§ **JOB ITEM**
Transcribe the entries from the line containing "The height and" down through the line containing "tf-more: 更多 is", word for word, and leave out the pictures.

§ **DATA FOR THIS TASK**
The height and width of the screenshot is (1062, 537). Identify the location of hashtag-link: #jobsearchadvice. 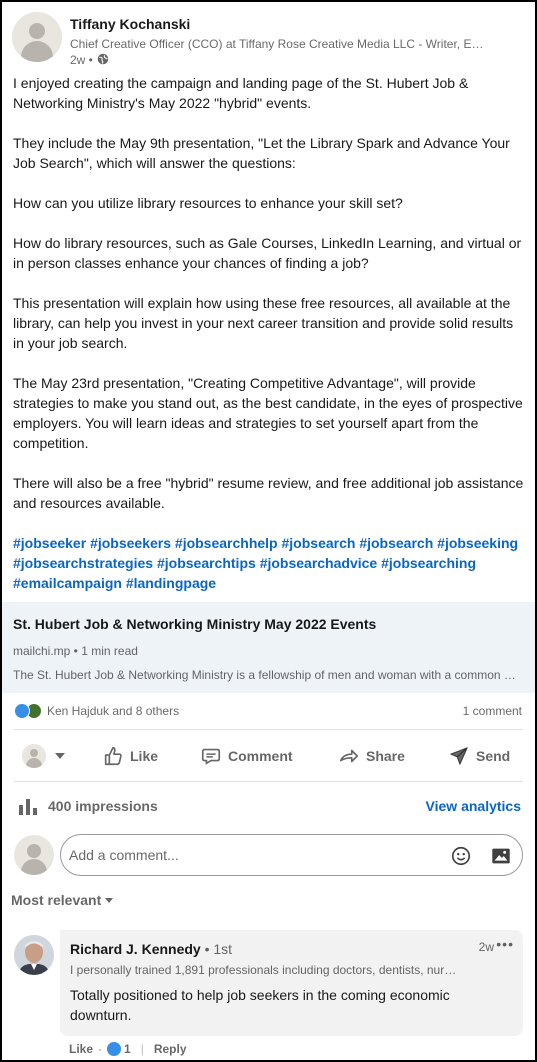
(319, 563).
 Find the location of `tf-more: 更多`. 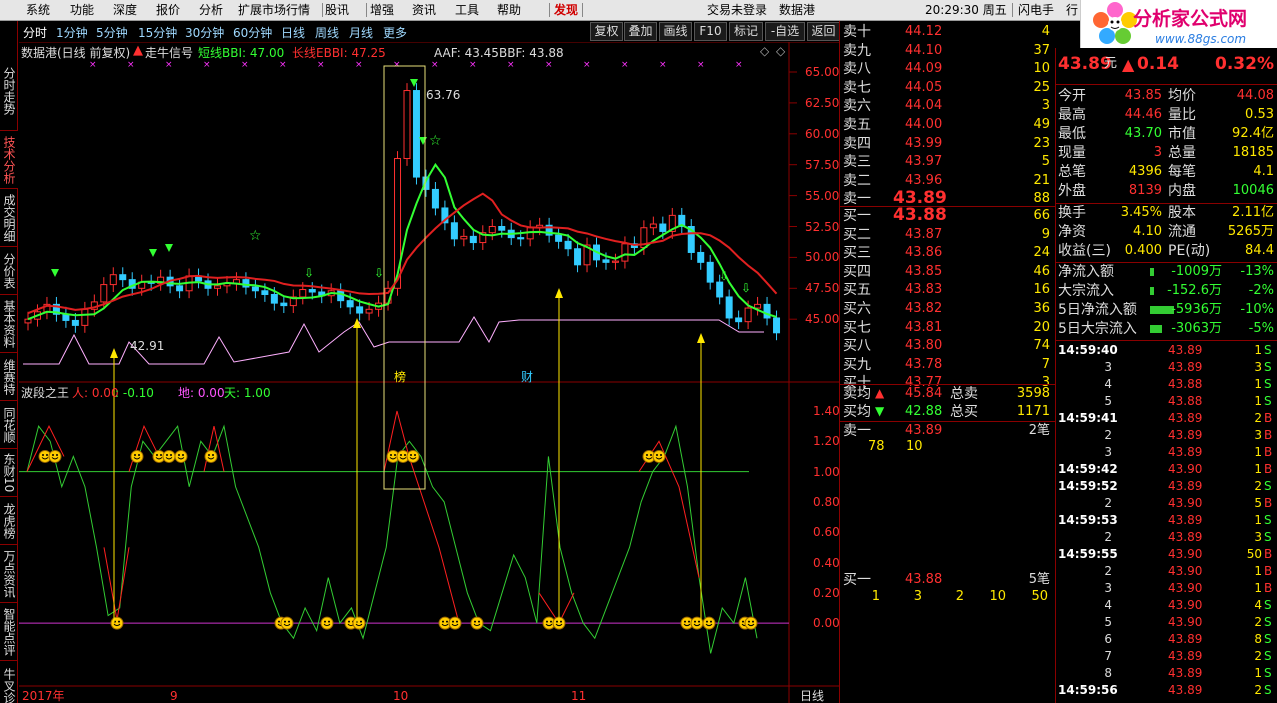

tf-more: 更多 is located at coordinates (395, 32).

---

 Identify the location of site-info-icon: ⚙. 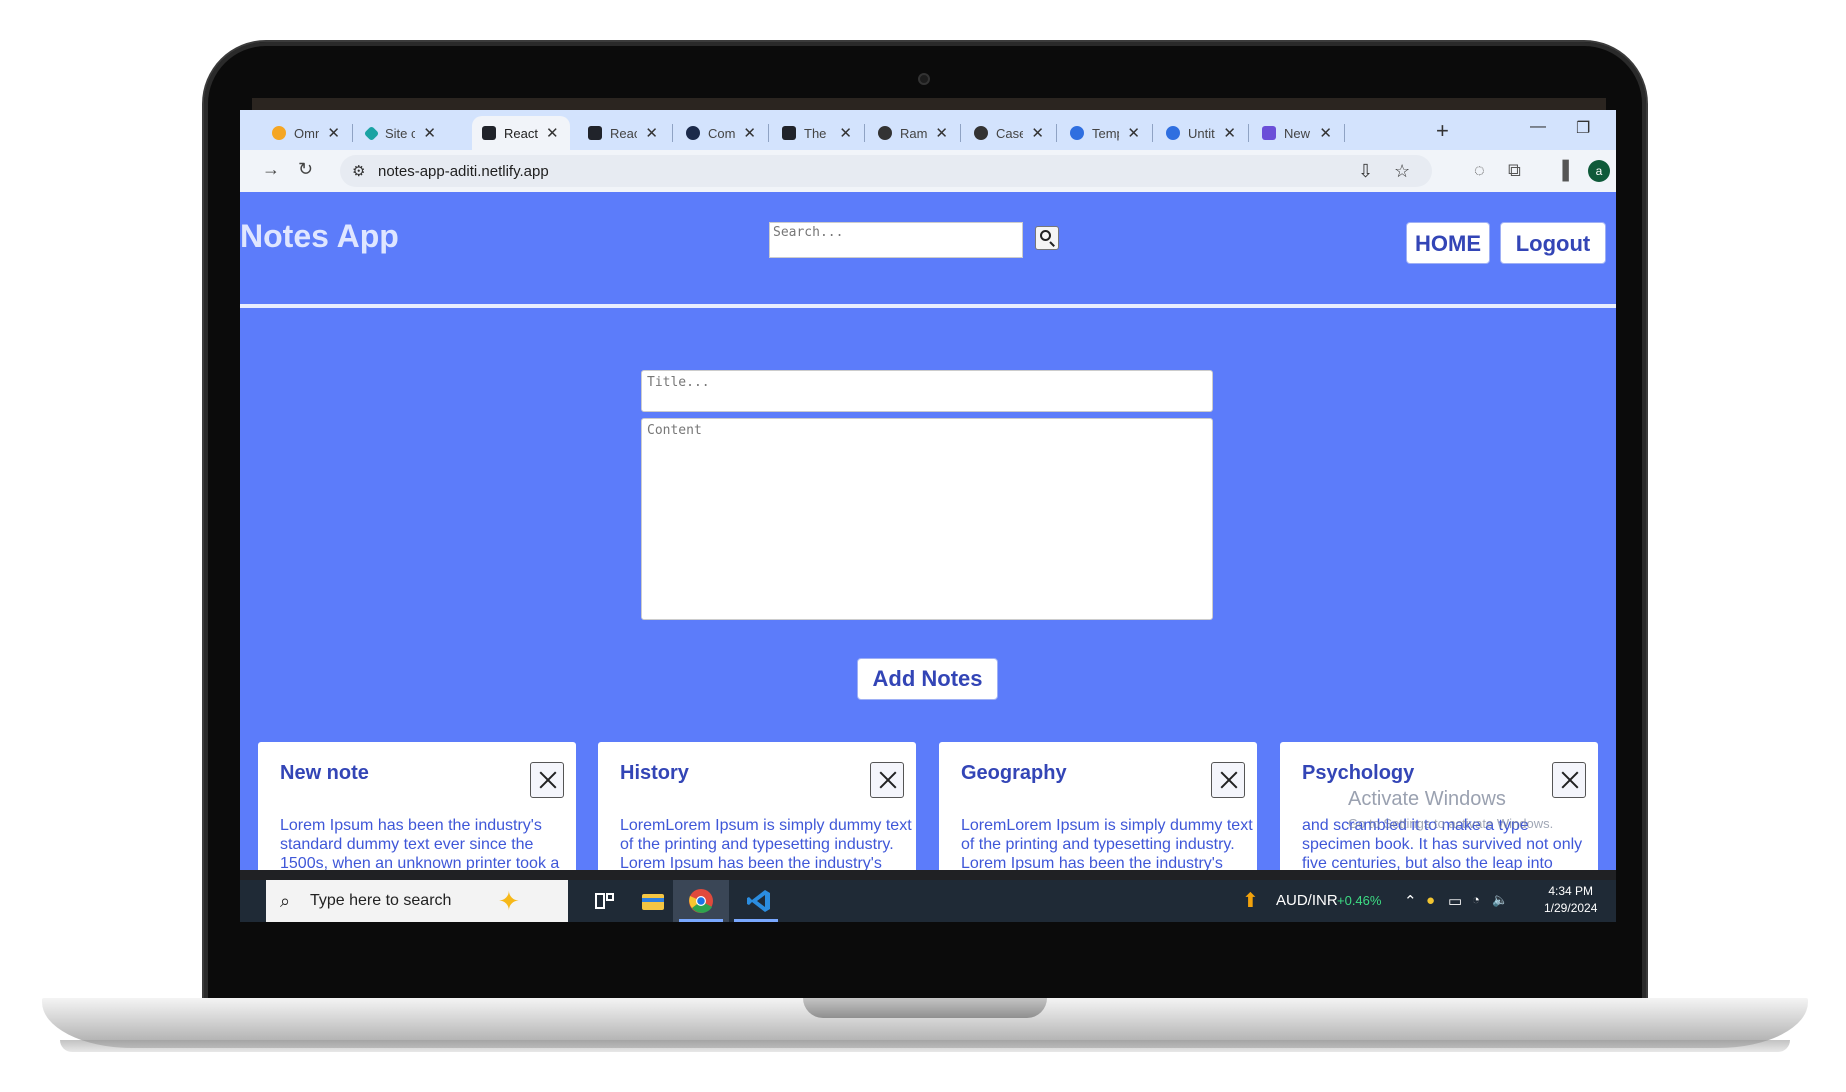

...

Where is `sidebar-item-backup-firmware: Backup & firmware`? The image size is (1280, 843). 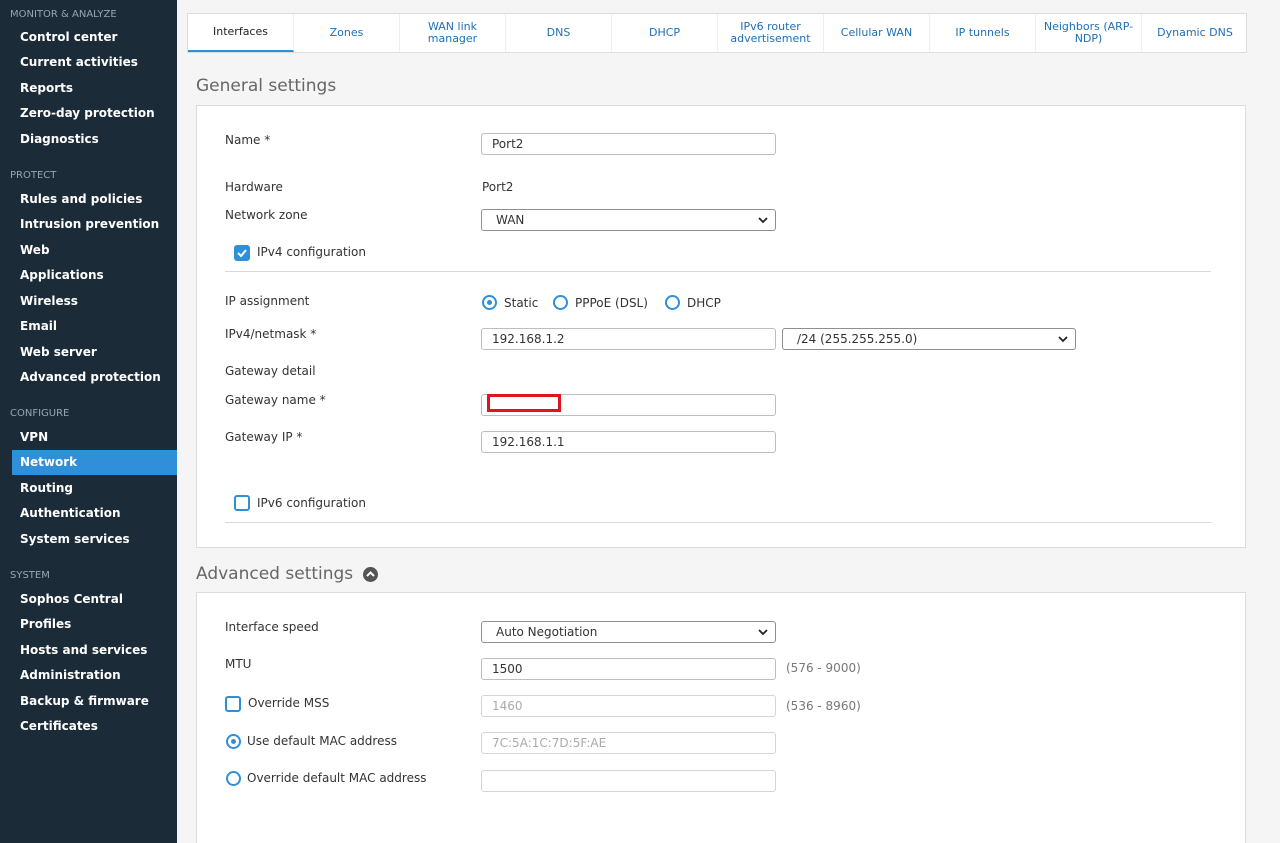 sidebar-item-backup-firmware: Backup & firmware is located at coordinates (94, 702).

§ **SOLUTION TO THIS EXERCISE**
The height and width of the screenshot is (1062, 537). Identify the location of hashtag-link: #jobsearchadvice. 
(319, 563).
 Find the location of `tf-more: 更多`. 

tf-more: 更多 is located at coordinates (395, 32).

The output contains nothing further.